## BEGIN Extract provided
9–13 Jul 2018
Sofia, Bulgaria
Europe/Sofia timezone

Capability-Based Authorization for HEP

11 Jul 2018, 12:45
15m
Hall 8 (National Palace of Culture)

Hall 8

National Palace of Culture

presentation Track 4 - Data Handling T4 - Data handling

Speaker

Brian Paul Bockelman (University of Nebraska Lincoln (US))

Description

Outside the HEP computing ecosystem, it is vanishingly rare to encounter user X509 certificate authentication (and proxy certificates are even more rare). The web never widely adopted the user certificate model, but increasingly sees the need for federated identity services and distributed authorization. For example, Dropbox, Google and Box instead use bearer tokens issued via the OAuth2 protocol to authorize actions on their services. Thus, the HEP ecosystem has the opportunity to reuse recent work in industry that now covers our needs. We present a token-based ecosystem for authorization tailored for use by CMS.
## END Extract provided
## BEGIN Input records
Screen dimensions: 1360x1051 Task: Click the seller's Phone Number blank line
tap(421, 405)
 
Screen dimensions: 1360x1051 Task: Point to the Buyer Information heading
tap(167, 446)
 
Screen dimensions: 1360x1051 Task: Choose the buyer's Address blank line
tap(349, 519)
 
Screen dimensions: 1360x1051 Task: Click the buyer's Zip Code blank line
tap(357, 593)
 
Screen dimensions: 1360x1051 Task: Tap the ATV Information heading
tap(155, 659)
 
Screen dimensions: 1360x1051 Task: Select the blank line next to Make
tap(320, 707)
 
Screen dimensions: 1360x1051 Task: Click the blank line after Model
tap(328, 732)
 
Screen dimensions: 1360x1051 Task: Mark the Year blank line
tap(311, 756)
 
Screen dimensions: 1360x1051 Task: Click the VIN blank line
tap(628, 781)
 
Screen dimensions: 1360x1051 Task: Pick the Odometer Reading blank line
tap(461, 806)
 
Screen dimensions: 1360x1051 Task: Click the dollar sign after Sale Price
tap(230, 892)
## END Input records
## BEGIN Input records
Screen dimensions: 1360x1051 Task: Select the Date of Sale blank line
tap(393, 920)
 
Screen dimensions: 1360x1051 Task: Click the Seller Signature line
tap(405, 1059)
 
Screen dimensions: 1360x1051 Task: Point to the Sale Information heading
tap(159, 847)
## END Input records
## BEGIN Input records
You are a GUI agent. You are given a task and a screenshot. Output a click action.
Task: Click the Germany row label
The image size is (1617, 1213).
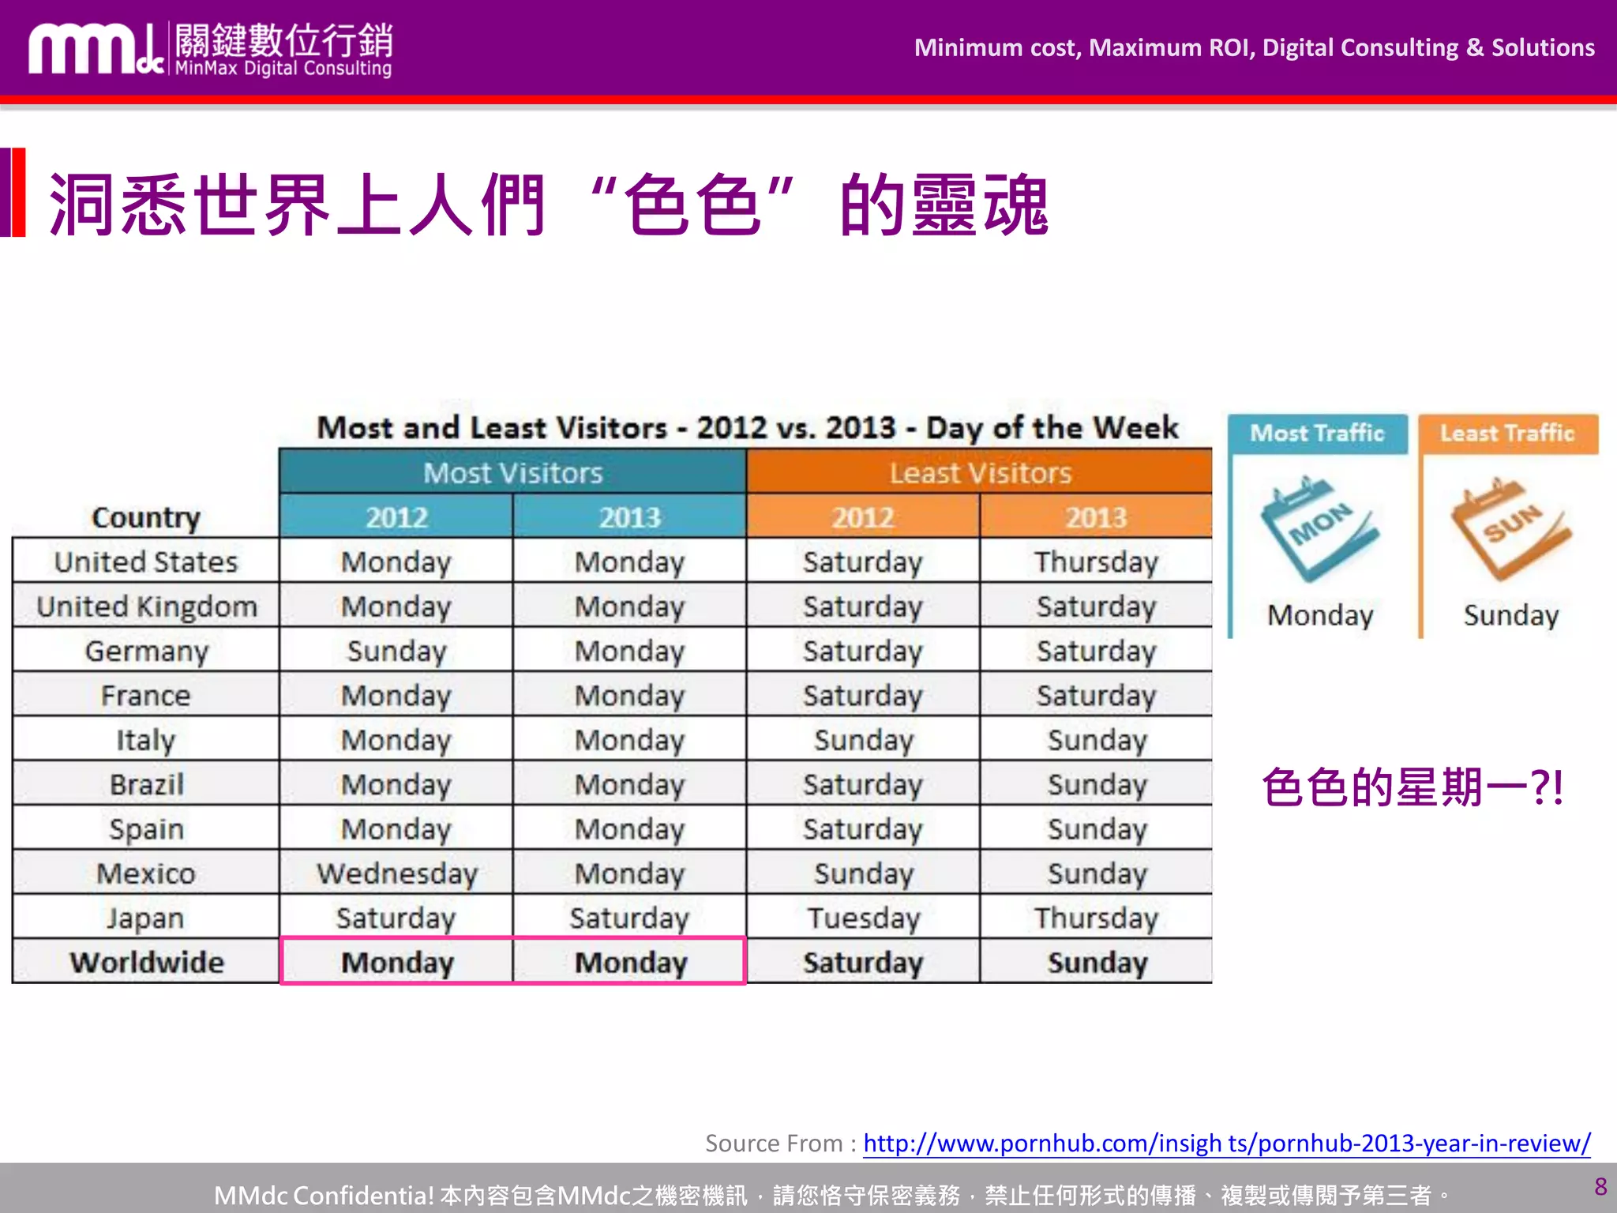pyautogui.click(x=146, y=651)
## END Input records
| Job 1 |
In the entries, reproduce verbatim the stretch from the line containing "Screen dimensions: 1360x1051 Task: Tap" through the line containing "tap(230, 892)", both lines included.
| Job 2 |
Pick up the abstract on capability-based authorization for HEP after its final sentence and write the next part.
The conference abstract and the entries are unrelated to each other.

| Exercise result 1 |
Screen dimensions: 1360x1051 Task: Tap the ATV Information heading
tap(155, 659)
 
Screen dimensions: 1360x1051 Task: Select the blank line next to Make
tap(320, 707)
 
Screen dimensions: 1360x1051 Task: Click the blank line after Model
tap(328, 732)
 
Screen dimensions: 1360x1051 Task: Mark the Year blank line
tap(311, 756)
 
Screen dimensions: 1360x1051 Task: Click the VIN blank line
tap(628, 781)
 
Screen dimensions: 1360x1051 Task: Pick the Odometer Reading blank line
tap(461, 806)
 
Screen dimensions: 1360x1051 Task: Click the dollar sign after Sale Price
tap(230, 892)

| Exercise result 2 |
We base the tokens on the SciTokens profile for the standardized JSON Web Token (JWT) format. The token embeds a signed description of what capabilities the VO grants the bearer; the site-level service can verify the VO’s signature without contacting a central service.

In this paper, we describe the modifications done to enable token-based authorization in various software packages used by CMS, including XRootD, CVMFS, and HTCondor. We describe the token-issuing workflows that would be used to get tokens to running jobs in order to authorize data access and file stageout, and explain the advantages for hosted web services. Finally, we outline what the transition would look like for an experiment like CMS.

Primary authors

Brian Paul Bockelman (University of Nebraska Lincoln (US)) Derek John Weitzel (University of Nebraska-Lincoln (US))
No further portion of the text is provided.